▸ **REQUIREMENT**:
Track down every line below that holds "computer" and copy it.

[Pixel coordinate grounding data]
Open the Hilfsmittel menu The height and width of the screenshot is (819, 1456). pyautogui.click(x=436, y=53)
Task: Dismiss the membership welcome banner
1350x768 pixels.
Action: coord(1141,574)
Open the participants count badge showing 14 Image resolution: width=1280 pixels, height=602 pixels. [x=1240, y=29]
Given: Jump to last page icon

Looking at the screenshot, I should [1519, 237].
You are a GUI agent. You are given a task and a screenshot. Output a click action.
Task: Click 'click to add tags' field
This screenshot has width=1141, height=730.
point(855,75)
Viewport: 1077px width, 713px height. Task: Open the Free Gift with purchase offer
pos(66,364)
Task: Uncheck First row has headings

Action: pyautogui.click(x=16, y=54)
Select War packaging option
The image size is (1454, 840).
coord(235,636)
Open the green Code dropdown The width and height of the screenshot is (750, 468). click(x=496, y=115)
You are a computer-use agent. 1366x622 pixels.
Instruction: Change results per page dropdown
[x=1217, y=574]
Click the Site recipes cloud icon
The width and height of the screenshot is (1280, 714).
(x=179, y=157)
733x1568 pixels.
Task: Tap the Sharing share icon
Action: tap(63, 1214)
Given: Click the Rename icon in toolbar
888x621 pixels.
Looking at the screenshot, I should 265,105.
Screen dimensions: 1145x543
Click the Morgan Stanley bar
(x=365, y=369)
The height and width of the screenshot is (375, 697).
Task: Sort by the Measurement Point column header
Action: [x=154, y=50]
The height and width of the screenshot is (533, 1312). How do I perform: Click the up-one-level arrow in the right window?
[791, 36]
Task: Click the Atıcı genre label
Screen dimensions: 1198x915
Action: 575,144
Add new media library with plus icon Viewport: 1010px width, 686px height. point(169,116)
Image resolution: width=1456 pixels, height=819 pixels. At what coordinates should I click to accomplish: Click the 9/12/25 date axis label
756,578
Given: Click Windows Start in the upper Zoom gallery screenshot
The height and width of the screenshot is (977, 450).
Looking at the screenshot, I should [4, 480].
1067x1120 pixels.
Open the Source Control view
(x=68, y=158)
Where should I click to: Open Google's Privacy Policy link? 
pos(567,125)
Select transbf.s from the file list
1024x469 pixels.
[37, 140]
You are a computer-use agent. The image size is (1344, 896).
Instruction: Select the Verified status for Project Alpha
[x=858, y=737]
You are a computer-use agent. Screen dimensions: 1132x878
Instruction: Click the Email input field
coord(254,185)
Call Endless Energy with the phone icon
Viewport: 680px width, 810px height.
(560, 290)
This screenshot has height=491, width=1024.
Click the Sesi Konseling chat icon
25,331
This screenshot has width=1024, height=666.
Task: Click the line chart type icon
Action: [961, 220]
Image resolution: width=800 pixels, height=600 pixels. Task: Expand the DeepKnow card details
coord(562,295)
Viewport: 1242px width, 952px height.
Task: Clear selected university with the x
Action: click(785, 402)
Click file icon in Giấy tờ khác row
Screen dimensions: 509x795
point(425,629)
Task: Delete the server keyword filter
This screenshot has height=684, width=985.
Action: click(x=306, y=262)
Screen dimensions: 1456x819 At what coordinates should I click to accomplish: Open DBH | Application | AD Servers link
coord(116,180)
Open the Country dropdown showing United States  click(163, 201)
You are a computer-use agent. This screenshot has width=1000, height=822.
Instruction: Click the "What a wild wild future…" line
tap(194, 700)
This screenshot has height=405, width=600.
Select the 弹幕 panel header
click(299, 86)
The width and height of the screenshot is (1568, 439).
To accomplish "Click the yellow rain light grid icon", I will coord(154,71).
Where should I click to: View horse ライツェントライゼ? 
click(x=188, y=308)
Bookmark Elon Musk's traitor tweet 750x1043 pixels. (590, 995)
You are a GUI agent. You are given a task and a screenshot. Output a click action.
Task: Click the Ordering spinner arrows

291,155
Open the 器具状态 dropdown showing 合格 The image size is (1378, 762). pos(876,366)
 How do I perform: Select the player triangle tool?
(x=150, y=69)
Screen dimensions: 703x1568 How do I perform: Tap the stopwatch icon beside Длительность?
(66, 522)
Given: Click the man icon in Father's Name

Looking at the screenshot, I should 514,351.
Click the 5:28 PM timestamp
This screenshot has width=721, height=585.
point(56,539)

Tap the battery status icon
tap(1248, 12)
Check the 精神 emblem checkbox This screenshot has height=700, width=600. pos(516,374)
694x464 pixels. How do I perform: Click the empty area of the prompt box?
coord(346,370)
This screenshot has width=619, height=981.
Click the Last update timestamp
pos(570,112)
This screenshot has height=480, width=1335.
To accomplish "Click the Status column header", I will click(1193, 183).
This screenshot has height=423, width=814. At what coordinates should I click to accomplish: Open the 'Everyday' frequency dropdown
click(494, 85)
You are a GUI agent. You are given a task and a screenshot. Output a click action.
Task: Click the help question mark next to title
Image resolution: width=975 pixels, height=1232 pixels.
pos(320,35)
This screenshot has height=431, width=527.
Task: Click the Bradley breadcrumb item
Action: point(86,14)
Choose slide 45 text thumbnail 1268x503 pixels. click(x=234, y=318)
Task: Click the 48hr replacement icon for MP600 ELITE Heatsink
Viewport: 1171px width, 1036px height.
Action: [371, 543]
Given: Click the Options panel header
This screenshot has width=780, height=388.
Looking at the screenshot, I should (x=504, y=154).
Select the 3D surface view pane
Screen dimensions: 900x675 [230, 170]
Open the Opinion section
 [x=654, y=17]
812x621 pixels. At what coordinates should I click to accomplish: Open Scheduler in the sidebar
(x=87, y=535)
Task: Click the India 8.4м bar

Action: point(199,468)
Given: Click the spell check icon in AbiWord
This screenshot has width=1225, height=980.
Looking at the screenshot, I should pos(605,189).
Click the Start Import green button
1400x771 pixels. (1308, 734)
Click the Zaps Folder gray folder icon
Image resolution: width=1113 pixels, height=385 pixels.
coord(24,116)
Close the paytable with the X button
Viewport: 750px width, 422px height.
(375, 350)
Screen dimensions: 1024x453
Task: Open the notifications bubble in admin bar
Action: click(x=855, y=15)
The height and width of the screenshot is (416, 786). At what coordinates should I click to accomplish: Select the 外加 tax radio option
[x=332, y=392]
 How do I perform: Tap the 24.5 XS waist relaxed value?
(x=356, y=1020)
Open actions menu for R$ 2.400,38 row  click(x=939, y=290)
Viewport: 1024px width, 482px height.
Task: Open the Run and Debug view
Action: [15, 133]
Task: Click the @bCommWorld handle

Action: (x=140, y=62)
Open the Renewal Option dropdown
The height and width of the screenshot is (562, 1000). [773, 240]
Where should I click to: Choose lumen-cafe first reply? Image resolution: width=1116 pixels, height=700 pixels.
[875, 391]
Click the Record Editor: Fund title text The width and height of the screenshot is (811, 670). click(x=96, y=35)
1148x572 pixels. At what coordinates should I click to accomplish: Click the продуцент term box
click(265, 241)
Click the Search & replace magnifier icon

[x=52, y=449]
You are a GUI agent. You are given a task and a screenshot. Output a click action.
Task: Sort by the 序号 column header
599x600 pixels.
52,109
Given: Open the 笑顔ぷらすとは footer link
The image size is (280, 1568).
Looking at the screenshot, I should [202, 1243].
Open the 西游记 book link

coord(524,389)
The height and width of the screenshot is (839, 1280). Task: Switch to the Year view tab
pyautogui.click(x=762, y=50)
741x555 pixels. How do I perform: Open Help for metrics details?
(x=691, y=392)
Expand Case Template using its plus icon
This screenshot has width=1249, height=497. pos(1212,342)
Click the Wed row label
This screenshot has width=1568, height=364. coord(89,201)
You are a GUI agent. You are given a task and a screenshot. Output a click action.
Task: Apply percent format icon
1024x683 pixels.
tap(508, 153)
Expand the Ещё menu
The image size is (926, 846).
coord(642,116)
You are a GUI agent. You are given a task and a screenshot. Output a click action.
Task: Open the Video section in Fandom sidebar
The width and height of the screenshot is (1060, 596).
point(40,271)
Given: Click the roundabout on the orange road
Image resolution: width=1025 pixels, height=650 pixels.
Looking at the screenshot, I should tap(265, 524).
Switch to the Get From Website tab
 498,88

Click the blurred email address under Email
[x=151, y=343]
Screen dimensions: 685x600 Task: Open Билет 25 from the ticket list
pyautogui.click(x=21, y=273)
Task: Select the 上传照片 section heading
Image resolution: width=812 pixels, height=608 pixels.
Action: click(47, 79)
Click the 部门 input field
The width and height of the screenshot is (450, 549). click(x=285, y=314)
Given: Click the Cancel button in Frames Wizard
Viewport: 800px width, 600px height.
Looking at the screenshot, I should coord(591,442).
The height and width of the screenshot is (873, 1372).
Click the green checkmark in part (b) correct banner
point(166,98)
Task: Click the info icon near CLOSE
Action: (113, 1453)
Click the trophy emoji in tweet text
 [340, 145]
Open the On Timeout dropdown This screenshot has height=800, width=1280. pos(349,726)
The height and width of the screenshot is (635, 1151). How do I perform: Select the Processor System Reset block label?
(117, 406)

▸ **ANSWER SPACE**:
You are a computer-use agent. 1366x622 pixels.
You are a computer-use agent. The image size is (1344, 896).
You are a computer-use agent. Screen dimensions: 1132x878
You are a computer-use agent. This screenshot has width=1000, height=822.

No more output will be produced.